Thankfully the Same-Sex Marriage hack exists, and I have that.

♫ Keeping this here until EA gives us a proper playable woodwind/brass instrument ♫
For now, though, my decorative Bassoon conversion for TS4. =)
Scholar
#6 Old 11th Sep 2011 at 6:26 PM
The only thing that miffed me is that there is no wedding dresses for males. XD Sorry but I tried to make my male friend a sim and I've always wanted to see him get hitched in a wedding dress (he looks better in dresses then I do :P)

Disclaimer: I am just being a goof ball, please ignore me if offended.
Mad Poster
#7 Old 11th Sep 2011 at 7:34 PM
Quote: Originally posted by DrowningFishy
The only thing that miffed me is that there is no wedding dresses for males.


Seriously, you got miffed over that? As if the developers should have anticipated every single outside-the-mainstream thing players could come up with and be sure to accomodate them all?

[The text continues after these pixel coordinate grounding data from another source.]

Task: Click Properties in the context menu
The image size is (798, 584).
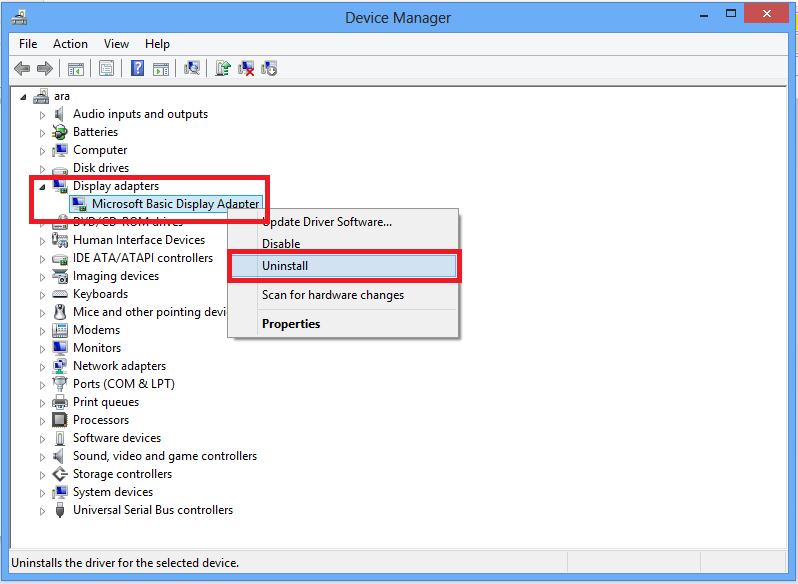Action: (291, 324)
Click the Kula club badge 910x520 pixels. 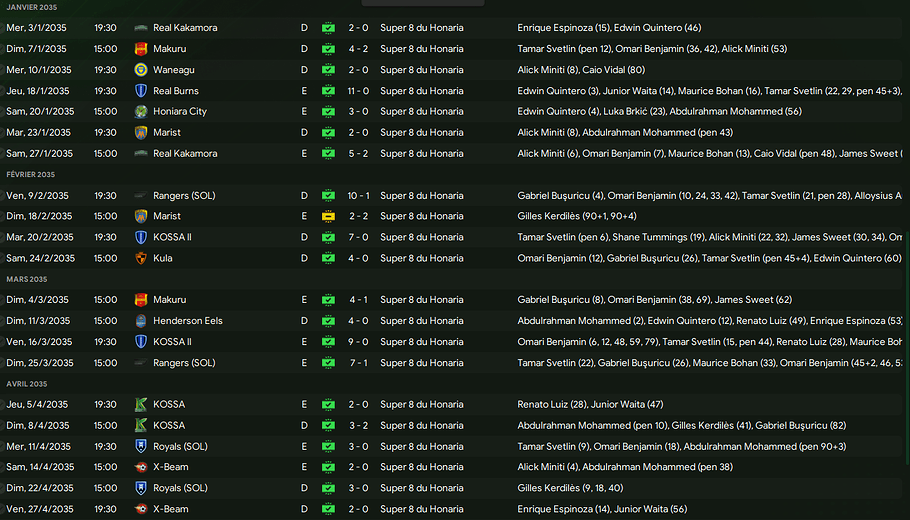click(x=141, y=258)
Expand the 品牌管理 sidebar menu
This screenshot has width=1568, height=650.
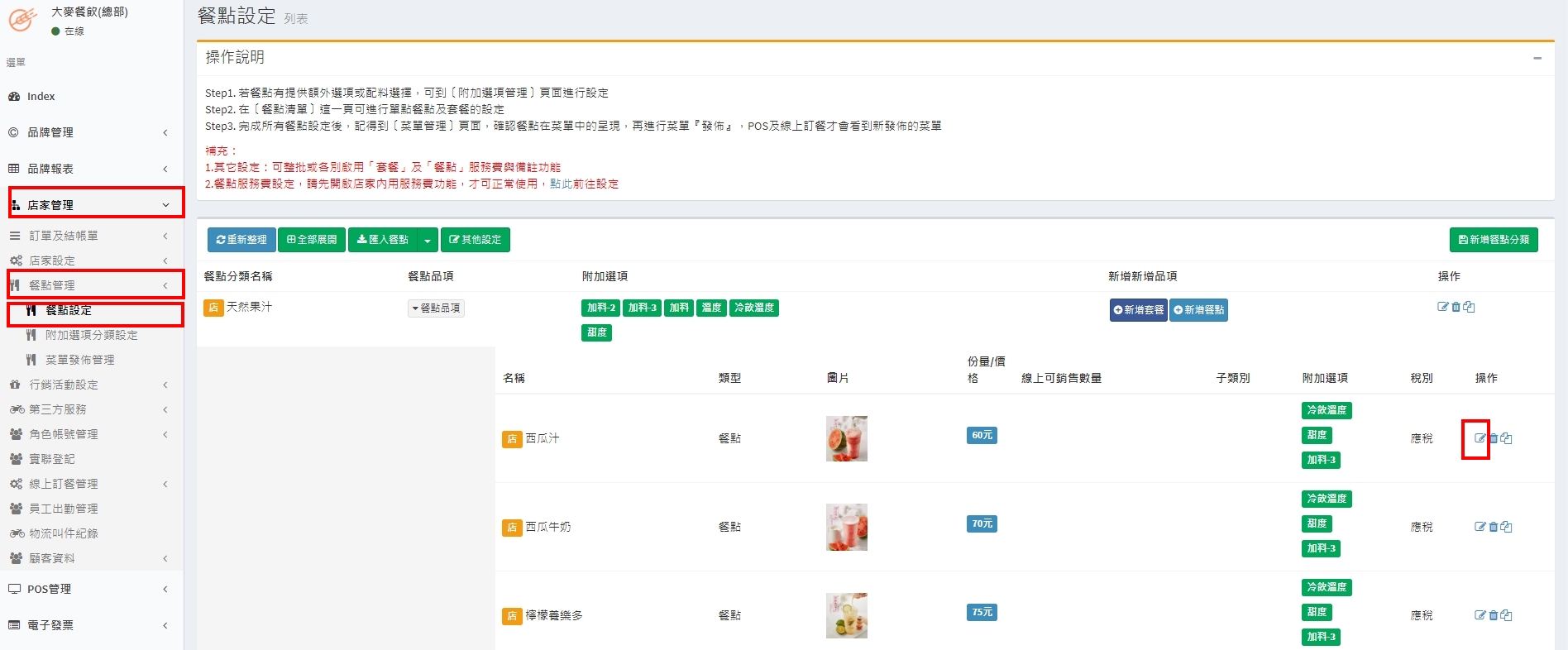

Impossible to do, and unrealistic to expect. Also what CC is for. Catering to the non-mainstream player is a big part of why a lot of CC creators do what they do, and I bet you could find a wedding dress for males out there somewhere. If not, then there must not be much demand for it, making it even sillier for you to have expected EA to know you'd want this.

As for why the creators made joined unions for same-sex couples instead of marriage, I agree with whomever it was that suggested it's because that reflects the reality of law in most of the world at the time the game was developed.

MY question isn't why they differentiated between the two, but why they didn't give equal time, in terms of aspirational benefits and such, to joined unions as to marriages. Seems like it would have to be either bias, or oversight in coding. I tend to favor the latter theory, simply because they did a really good job making potentially controversial aspects of the game (same-sex couples, "creatures", premarital woohoo, to name a few) to be totally player-controlled, giving the impression (to me, anyway) that they wanted to be careful not to inject too much of a particular moral tone to the game. Instead, they arranged these things in ways that let players decide how to play that best suits their own morality.

So it doesn't seem likely to me that they were trying to make some kind of anti-gay statement with the "joined union" thing OR trying not to piss off any fundies. Rather that choosing the term available in real life at the time would have been the most neutral stance they could have taken.
Mad Poster
#8 Old 11th Sep 2011 at 8:23 PM
I was just being sarcastic.

I play the way I see fit, others play the way they like, c'est la vie. After all, it's a "simulation," right?
Field Researcher
#9 Old 11th Sep 2011 at 9:14 PM Last edited by qpldmff : 12th Sep 2011 at 2:37 AM.
The Sims 2 was released in 2004, and a lot of things have changed in just seven years. Back then, Massachusetts was the only state in the country where same-sex marriage was legal, and there were only two countries in world (Netherlands and Belgium) where it was legal nationwide. Lawrence v. Texas, the Supreme Court case that struck down all sodomy laws, happened only the past year, in 2003. At the time of the ruling, homosexuality was still illegal in 14 states. Back in 2004, homosexuality was a sensitive issue, and incredible progress has been made since then. The political climate of the time would not have allowed EA to publish a game incorporating same-sex marriage without a firestrorm of controversy. By 2009, the year The Sims 3 was published, so much had changed already. Same-sex marriage had been legalized in Connecticut, Iowa, and Vermont, as well as Canada, Spain, South Africa, Sweden, and Norway. Within five years, the climate had changed so that EA could publish a game incorporating same-sex marriage and garner more praise than condemnation.
Link Ninja
#10 Old 11th Sep 2011 at 9:34 PM
Sims 3 wasn't released in 2004...

Uh oh! My social bar is low - that's why I posted today.

Field Researcher
#11 Old 12th Sep 2011 at 2:36 AM
^ My bad, I meant The Sims 2. I'll edit it.